Description of the task:
Of the records that follow, copy only the lines from the line containing "Siblings (1362, 605)" to the line containing "[Viber] (144, 170)", both included, exactly as written.

Dataset content:
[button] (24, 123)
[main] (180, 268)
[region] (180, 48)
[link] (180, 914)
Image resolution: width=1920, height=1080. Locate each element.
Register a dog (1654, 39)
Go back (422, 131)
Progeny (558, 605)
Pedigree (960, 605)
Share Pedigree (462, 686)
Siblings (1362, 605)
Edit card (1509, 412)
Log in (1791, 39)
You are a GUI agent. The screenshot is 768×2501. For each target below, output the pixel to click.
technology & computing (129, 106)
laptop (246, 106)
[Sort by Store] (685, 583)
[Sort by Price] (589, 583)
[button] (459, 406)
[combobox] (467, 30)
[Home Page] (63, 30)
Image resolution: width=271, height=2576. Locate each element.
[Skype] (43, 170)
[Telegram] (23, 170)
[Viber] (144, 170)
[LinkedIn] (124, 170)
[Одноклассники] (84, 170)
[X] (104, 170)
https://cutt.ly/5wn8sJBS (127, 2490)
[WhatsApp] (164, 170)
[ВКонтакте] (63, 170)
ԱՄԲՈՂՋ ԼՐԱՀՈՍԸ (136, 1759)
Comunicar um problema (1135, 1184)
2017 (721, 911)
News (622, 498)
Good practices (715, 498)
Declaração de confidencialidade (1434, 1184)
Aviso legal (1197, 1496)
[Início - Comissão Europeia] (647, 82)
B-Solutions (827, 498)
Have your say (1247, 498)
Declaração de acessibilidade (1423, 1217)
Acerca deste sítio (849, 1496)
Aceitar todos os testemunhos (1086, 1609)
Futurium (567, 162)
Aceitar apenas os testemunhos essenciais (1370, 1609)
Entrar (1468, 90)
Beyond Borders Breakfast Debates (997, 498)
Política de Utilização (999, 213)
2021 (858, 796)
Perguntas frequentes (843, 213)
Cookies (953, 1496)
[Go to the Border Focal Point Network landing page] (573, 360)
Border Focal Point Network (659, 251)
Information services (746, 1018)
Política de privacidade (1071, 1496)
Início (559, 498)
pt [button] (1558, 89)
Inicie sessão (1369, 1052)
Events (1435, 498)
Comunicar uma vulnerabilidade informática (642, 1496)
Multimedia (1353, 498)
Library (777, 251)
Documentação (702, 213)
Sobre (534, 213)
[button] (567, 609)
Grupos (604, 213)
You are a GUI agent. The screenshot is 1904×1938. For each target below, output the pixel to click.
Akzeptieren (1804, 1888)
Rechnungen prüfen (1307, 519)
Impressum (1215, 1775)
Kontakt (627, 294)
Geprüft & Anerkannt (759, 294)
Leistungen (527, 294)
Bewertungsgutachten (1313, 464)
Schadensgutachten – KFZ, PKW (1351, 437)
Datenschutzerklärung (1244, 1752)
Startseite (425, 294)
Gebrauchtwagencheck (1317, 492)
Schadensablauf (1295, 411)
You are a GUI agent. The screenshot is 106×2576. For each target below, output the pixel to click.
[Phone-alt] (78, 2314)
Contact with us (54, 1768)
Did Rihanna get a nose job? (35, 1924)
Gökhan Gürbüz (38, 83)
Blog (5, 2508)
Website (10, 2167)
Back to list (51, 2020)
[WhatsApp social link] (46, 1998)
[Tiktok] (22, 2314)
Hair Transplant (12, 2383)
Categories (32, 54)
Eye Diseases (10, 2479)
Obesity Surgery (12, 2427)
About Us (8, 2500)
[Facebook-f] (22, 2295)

Task result:
Siblings (1362, 605)
Edit card (1509, 412)
Log in (1791, 39)
You are a GUI agent. The screenshot is 768×2501. For each target below, output the pixel to click.
technology & computing (129, 106)
laptop (246, 106)
[Sort by Store] (685, 583)
[Sort by Price] (589, 583)
[button] (459, 406)
[combobox] (467, 30)
[Home Page] (63, 30)
Image resolution: width=271, height=2576. Locate each element.
[Skype] (43, 170)
[Telegram] (23, 170)
[Viber] (144, 170)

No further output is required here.